Je rode

Conte tra il sottosegretario uscente Giorgetti e l''erede' Fraccaro (ImagoE)

Conte tra il sottosegretario uscente Giorgetti e l''erede' Fraccaro (ImagoE)

Accade sempre ed è accaduto anche stavolta. Quando a Palazzo Chigi si svolge la piccola cerimonia del passaggio delle consegne tra vecchio e nuovo governo, anche uno arrivato da Marte e ignaro dell’identità dei protagonisti potrebbe indivinare a botto chi è che entra e chi invece saluta. Basta misurare l’ampiezza del sorriso. Siccome siamo tutti uomini, la necessità di fare buon viso a cattivo gioco non riesce mai a dissimularsi fino in fondo.
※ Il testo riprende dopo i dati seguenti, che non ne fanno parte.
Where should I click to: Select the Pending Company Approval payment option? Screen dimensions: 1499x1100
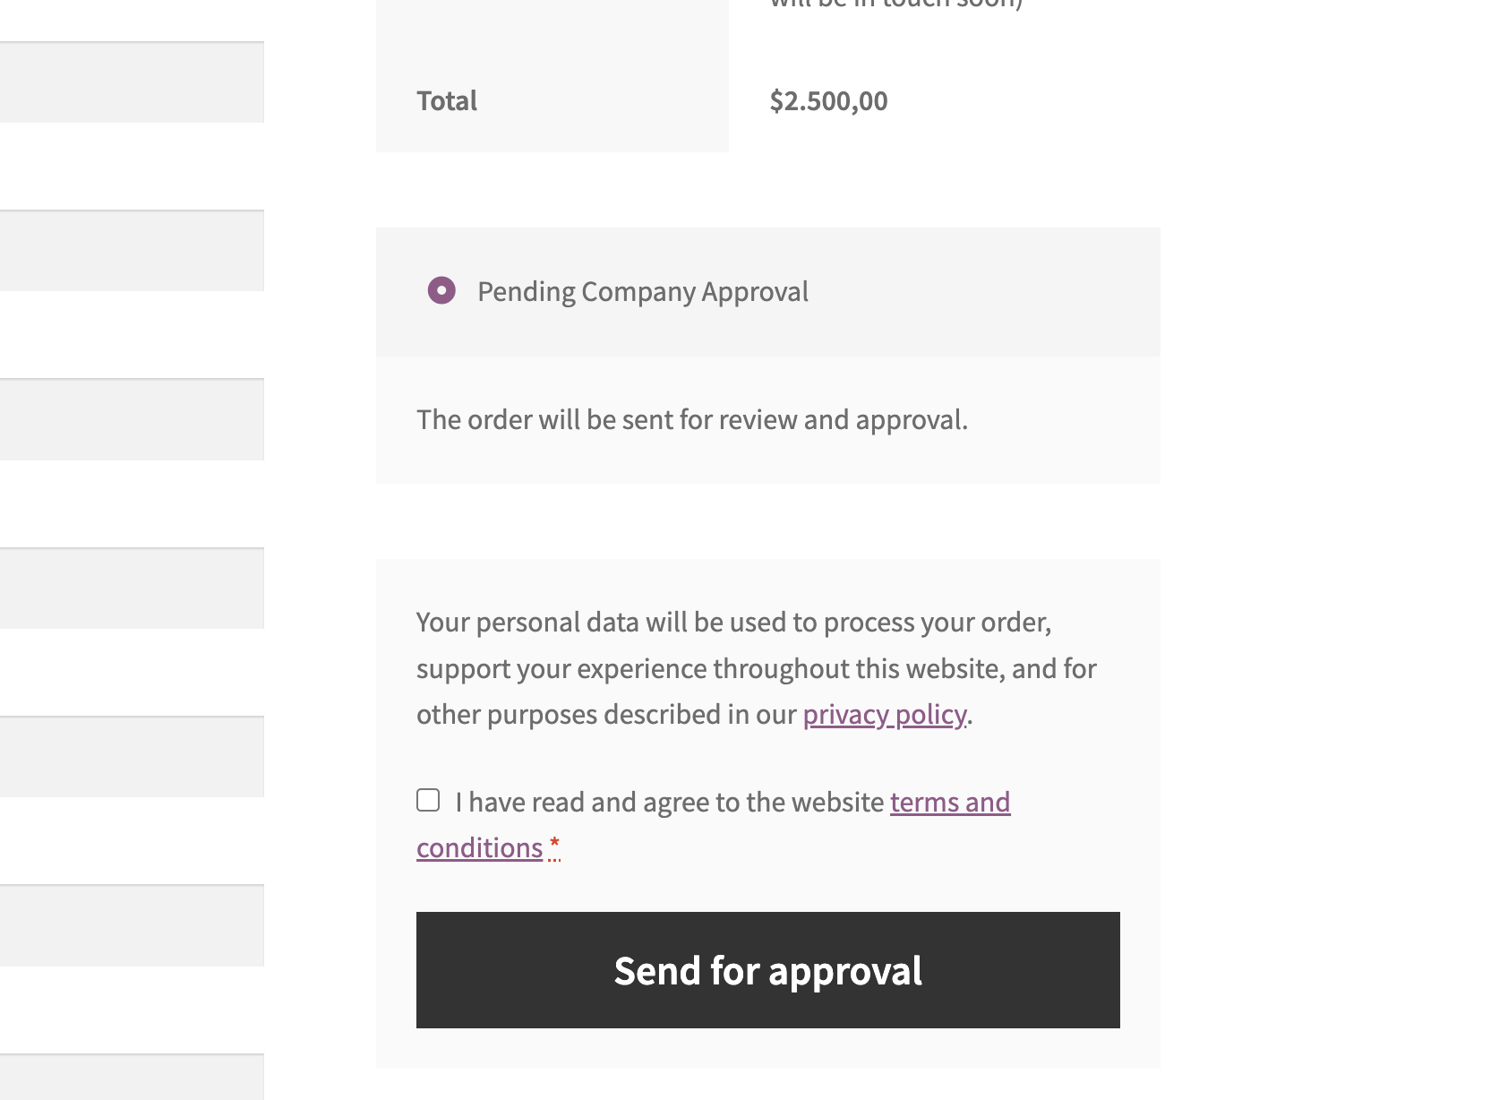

A Roma si direbbe "je rode". Solo Renzi e a suo tempo Berlusconi riuscirono a scherzare anche quando dovettero consegnare la campanella al successore, ma insomma parliamo di fuoriclasse del cabaret in grado di fare da mattatori di fronte a Belzebù.
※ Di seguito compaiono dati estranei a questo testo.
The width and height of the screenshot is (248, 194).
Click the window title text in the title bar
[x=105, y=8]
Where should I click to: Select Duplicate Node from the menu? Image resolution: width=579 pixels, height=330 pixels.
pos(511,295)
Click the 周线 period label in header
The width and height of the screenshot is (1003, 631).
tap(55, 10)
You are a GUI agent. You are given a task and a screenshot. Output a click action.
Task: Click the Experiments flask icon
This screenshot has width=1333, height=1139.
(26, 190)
Stavolta la scenetta si è ripetuta, pure se in dimensioni ridotte visto che il premier uscente e quello entrante erano il medesimo e l’effetto dare/avere si è letto comunque nel volto di Giancarlo Giorgetti, l’ex sottosegretario leghista che ha salutato le stanza dei bottoni, forse per lungo tempo, e non ha potuto mascherare quanto "je rodesse". Vista anche la dimanica della crisi e l’autogol ferragostano del suo Capitano, al dispiacere si saranno aggiunti i rimpianti. La cerimonia della campanella finisce così per essere una umanissima istantanea sul potere, e sul fascino che esso esercita, sull’incapacità di restare freddi di fronte a ciò che si aveva e ci è sfuggito di mano. E a rendere simpatici protagonisti che in altre occasioni ci appaiono tanto distaccati.